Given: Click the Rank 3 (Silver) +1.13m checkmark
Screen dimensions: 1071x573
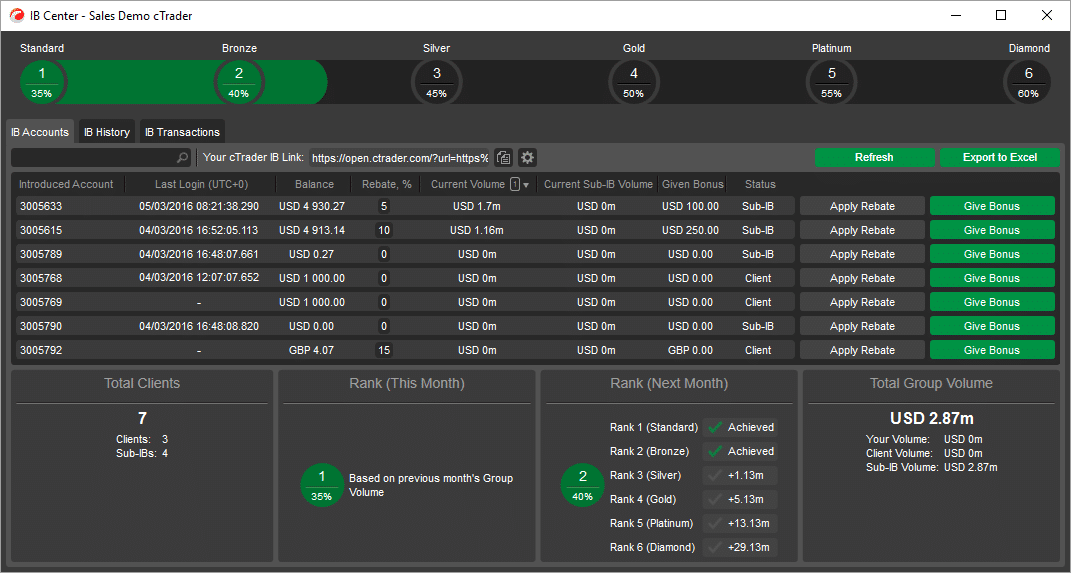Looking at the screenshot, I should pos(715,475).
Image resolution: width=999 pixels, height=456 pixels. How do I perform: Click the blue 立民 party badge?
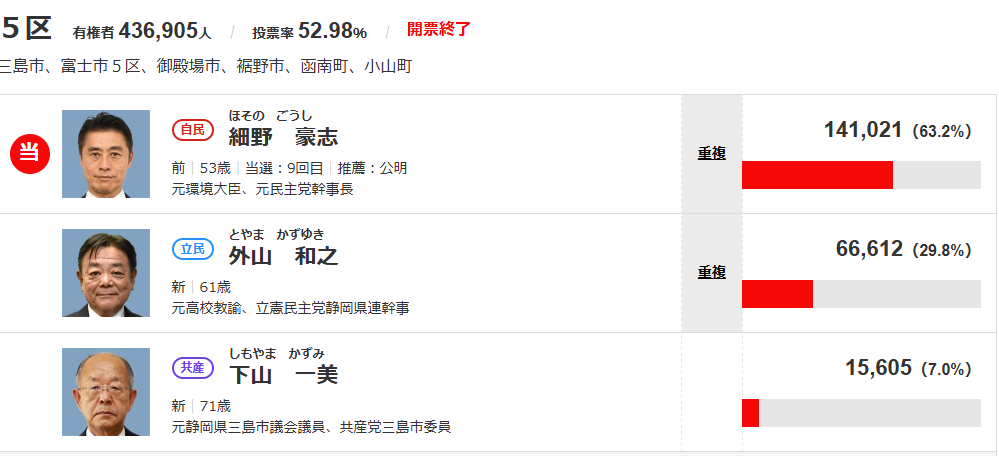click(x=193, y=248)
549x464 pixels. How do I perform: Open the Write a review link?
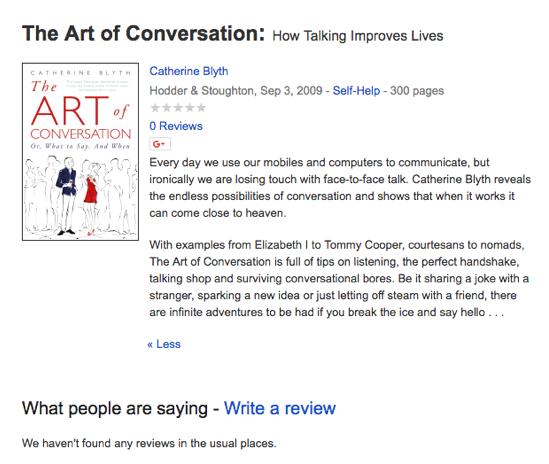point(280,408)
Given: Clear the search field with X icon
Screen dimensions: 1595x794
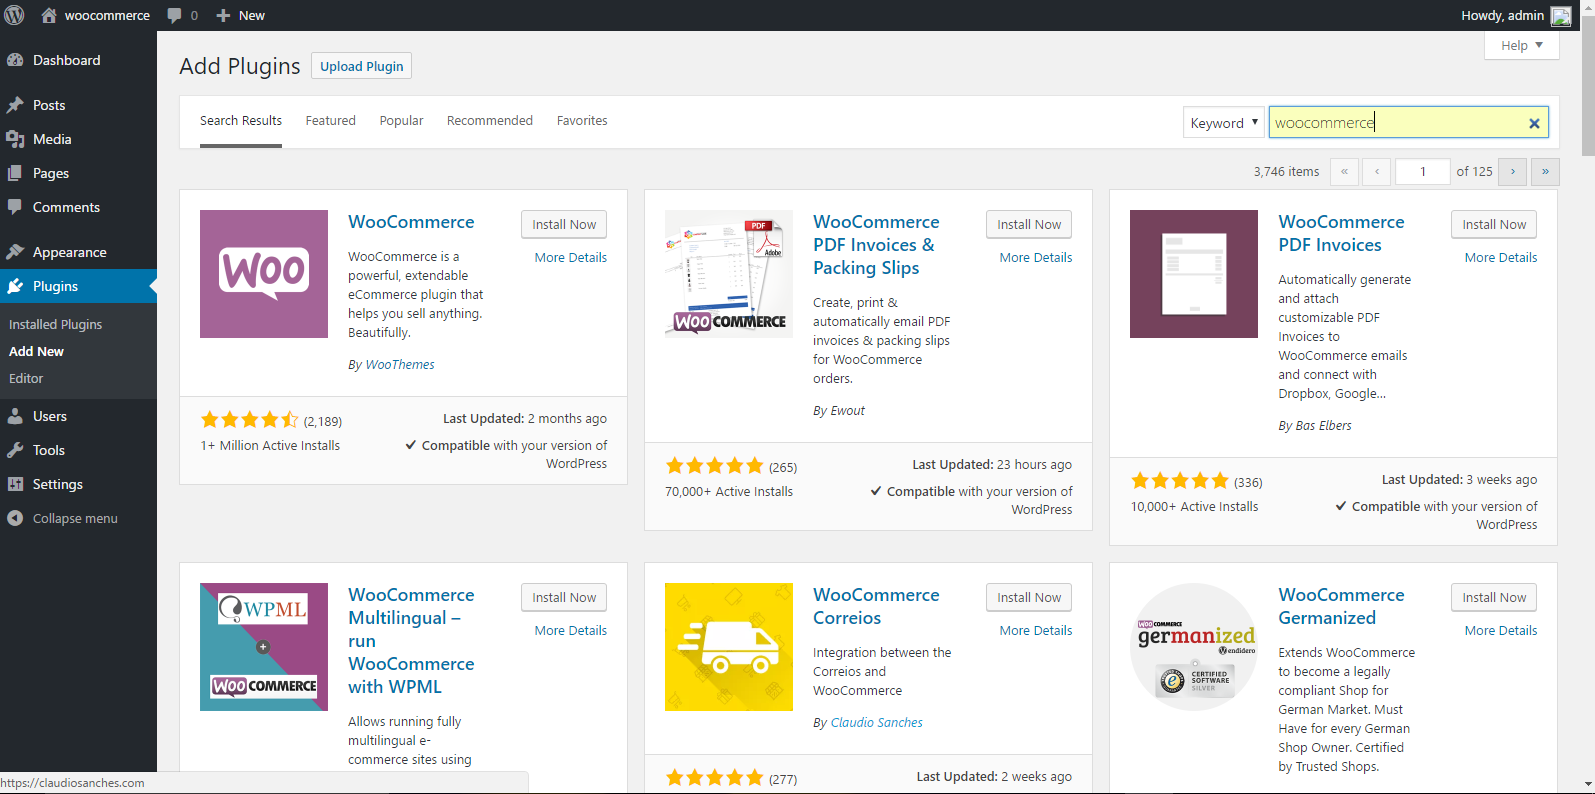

_ _ _ _ _

**What you should do**
Looking at the entries, state how many lines hold the string "Given", with the number as the sole reply.

**Finished exercise**
2